T Cells May Reveal Why Women Get Severe Covid Less Than Men

T Cells May Reveal Why Women Get Severe Covid Less Than Men
By MDGRPHCS/Shutterstock
Updated:

New research may reveal why women get severe COVID-19 at about half the rate as men.

Women have more of a certain type of immune cell that fights infections in mucosal tissue, and these immune cells amass in the lungs, poised to attack the COVID virus, according to a new study.

“Better armed with these specialized immune cells, women appear to be more equipped to fight some of the most severe impacts of COVID-19, notably the respiratory infections that can become life-threatening,” says Daniel Saban, an associate professor in the ophthalmology department and in the immunology department at Duke University.

Saban says the investigation began last spring as COVID first spread and he was sidelined from his normal caseload studying eye diseases. A piece of equipment in his lab—a device that can perform 36-color flow cytometry—was sitting idle, so he decided to use it to examine blood samples from COVID patients.

“We didn’t start with a hypothesis,” Saban says. “It was a completely unbiased approach, where we asked our colleagues to provide blood and tissue samples from COVID patients as well as healthy people. We had no idea what we would find, if anything.”

The researchers quickly saw that a white blood cell called mucosal associated invariant T cells, or MAIT cell, circulated more abundantly in the blood from healthy women compared to healthy men. MAIT cells are highly specialized white blood cells that contribute to immune defenses in mucosal organs and tissues.

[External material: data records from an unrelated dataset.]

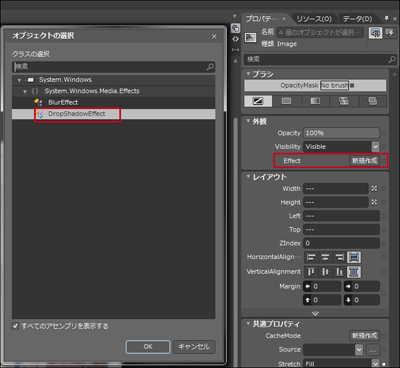This screenshot has height=368, width=400.
Task: Collapse the System.Windows tree node
Action: coord(19,80)
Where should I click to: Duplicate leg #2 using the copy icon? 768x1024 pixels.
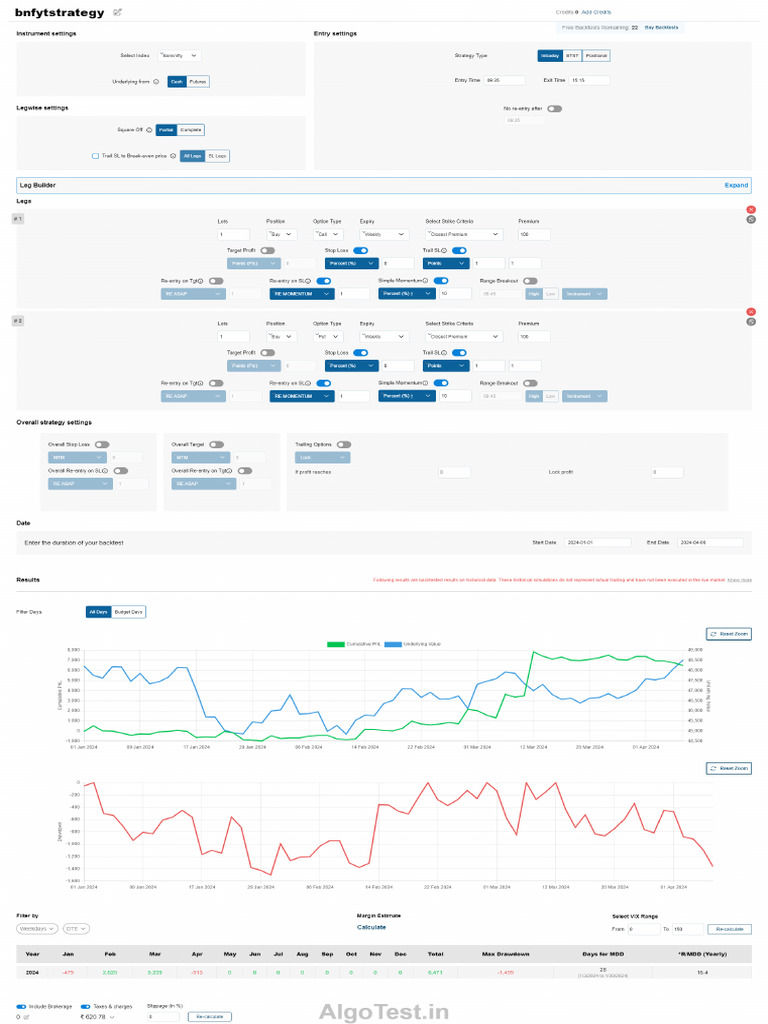[x=751, y=322]
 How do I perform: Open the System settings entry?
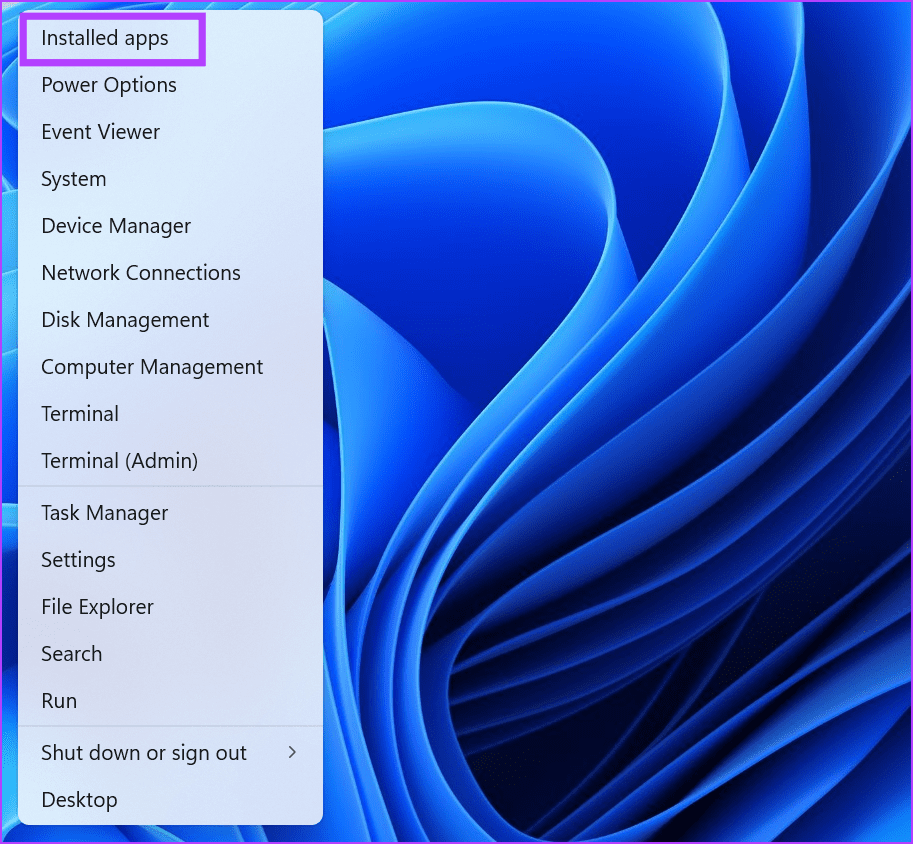pos(73,179)
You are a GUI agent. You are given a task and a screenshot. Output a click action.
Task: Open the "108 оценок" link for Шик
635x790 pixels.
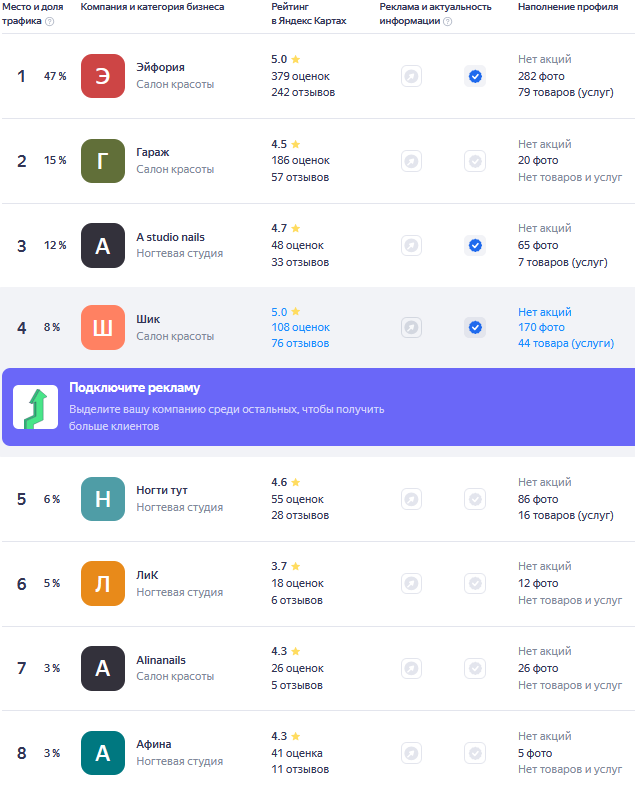pos(300,327)
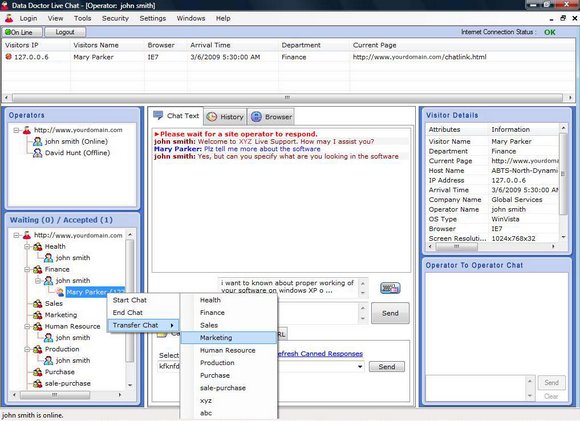The width and height of the screenshot is (580, 421).
Task: Click the keyboard icon beside message box
Action: (x=390, y=288)
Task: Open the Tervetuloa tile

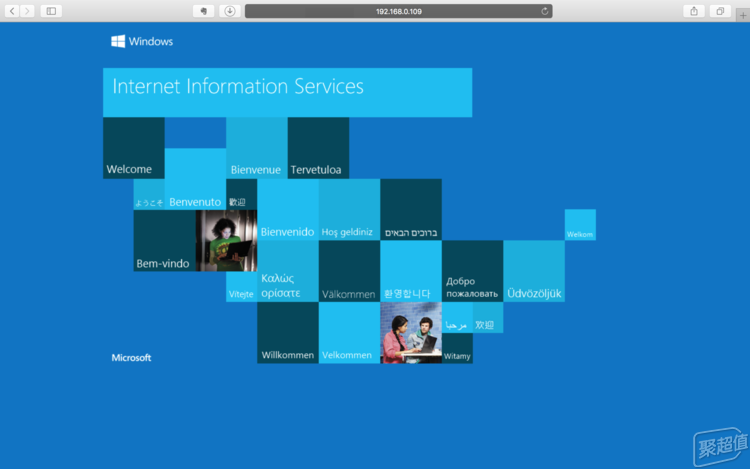Action: (318, 148)
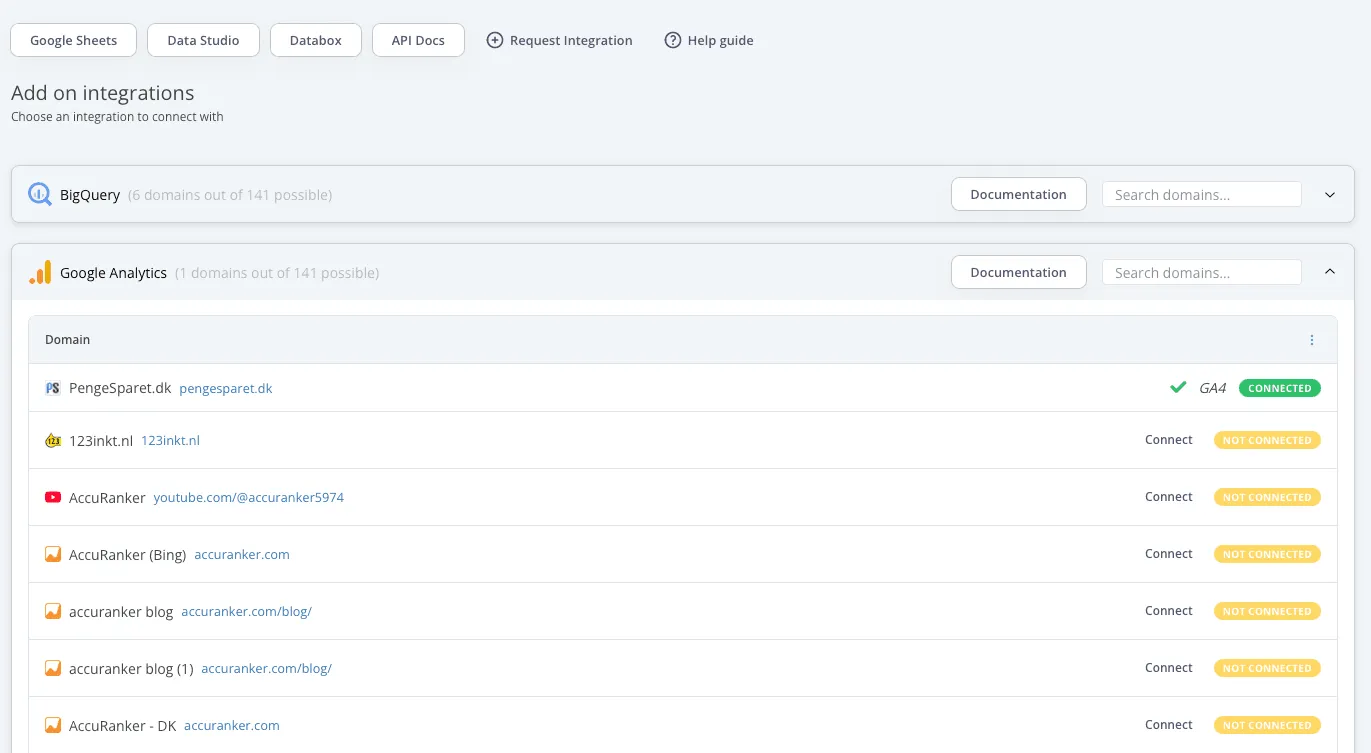Click the PS favicon for PengeSparet.dk

52,387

Among COVID patients, however, there were few MAIT cells circulating in the blood, even among women, where the population of MAIT cells radically fell off, leading the researchers to question where these cells had gone.

They found their answer in tissue samples from the lungs of COVID patients. Overall, there were an abundance of MAIT cells in the lung tissue of people with COVID, but upon closer inspection, they found night-and-day differences between the sexes.

“We first found this dichotomy in healthy blood,” Saban says. “Circulating MAIT cells in women expressed genes indicative of a robust profile poised for fighting an infection, but this was not the case in males. Then we looked in the tissue and were able to find evidence of this same pattern by sex.”

Saban says there are numerous examples of sexual differences in the immune responses to infections, noting those differences have been prevalent all along with COVID-19.

“Our findings uncover a female-specific protective profile carried out by these MAIT cells, and this could potentially help guide the development of treatments and therapies,” he says.

The study appears in the journal Med.

Support for the study came from the National Institute of Allergy and Infectious Diseases, which is part of the National Institute of Health, the US Defense Advanced Projects Agency, the Veterans Affairs Health System, and Virology Quality Assurance.